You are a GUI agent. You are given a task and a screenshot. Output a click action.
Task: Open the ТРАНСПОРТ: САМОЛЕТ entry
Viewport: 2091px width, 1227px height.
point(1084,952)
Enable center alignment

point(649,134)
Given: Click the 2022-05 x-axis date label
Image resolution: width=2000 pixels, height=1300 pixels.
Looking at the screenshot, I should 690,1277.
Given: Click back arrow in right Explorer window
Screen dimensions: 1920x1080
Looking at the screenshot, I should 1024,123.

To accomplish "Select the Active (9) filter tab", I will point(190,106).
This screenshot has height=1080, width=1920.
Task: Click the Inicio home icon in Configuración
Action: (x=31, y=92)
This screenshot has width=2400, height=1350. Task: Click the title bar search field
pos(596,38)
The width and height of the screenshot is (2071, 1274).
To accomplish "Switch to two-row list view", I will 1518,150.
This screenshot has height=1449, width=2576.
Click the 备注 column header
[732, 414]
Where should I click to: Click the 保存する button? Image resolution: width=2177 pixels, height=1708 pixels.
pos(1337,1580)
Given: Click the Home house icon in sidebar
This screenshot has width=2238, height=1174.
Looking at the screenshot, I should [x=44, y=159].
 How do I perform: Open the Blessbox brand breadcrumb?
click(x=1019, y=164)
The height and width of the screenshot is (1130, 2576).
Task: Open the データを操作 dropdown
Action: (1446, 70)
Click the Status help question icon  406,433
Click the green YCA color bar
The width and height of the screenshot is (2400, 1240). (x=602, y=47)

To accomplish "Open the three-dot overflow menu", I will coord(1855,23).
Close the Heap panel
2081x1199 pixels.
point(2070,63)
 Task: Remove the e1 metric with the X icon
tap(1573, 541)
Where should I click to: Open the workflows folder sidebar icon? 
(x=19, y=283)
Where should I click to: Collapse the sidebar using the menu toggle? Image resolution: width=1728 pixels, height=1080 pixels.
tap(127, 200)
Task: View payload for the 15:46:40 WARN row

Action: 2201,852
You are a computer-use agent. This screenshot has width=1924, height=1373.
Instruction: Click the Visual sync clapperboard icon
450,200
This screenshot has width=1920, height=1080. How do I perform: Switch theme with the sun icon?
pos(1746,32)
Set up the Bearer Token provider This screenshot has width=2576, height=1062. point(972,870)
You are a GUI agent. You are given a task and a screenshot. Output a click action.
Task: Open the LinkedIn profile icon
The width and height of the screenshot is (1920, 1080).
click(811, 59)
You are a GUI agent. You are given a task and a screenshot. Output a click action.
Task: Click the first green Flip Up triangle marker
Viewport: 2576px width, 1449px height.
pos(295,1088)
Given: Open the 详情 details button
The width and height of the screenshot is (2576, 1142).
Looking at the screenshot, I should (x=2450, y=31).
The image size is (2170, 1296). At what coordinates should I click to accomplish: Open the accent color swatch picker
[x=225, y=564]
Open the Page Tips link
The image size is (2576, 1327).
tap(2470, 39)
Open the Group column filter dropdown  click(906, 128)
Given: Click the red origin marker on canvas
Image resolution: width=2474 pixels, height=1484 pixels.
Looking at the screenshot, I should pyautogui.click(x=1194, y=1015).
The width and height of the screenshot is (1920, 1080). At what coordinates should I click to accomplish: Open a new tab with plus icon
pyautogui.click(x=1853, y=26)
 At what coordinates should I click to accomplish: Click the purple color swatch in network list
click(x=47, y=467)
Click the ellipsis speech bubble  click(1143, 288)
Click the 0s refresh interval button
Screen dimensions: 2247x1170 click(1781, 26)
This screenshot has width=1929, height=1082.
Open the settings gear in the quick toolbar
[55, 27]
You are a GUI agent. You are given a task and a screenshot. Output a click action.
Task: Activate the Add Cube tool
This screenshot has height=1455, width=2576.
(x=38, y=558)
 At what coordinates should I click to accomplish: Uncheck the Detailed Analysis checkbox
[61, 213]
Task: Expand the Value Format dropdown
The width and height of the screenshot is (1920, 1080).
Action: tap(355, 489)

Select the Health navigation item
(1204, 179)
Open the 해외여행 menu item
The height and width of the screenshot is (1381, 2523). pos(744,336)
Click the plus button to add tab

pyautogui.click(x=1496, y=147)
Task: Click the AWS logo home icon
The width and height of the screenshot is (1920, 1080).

-------

> _Directions_: Reproduce exactly the entries above, limited to the lines from the one with "Where should I click to: Click" through the one with "Click the Status", both included.

> _Finished task_:
Where should I click to: Click the 保存する button? Image resolution: width=2177 pixels, height=1708 pixels.
pos(1337,1580)
Given: Click the Home house icon in sidebar
This screenshot has width=2238, height=1174.
Looking at the screenshot, I should [x=44, y=159].
 How do I perform: Open the Blessbox brand breadcrumb?
click(x=1019, y=164)
The height and width of the screenshot is (1130, 2576).
Task: Open the データを操作 dropdown
Action: (1446, 70)
Click the Status help question icon  406,433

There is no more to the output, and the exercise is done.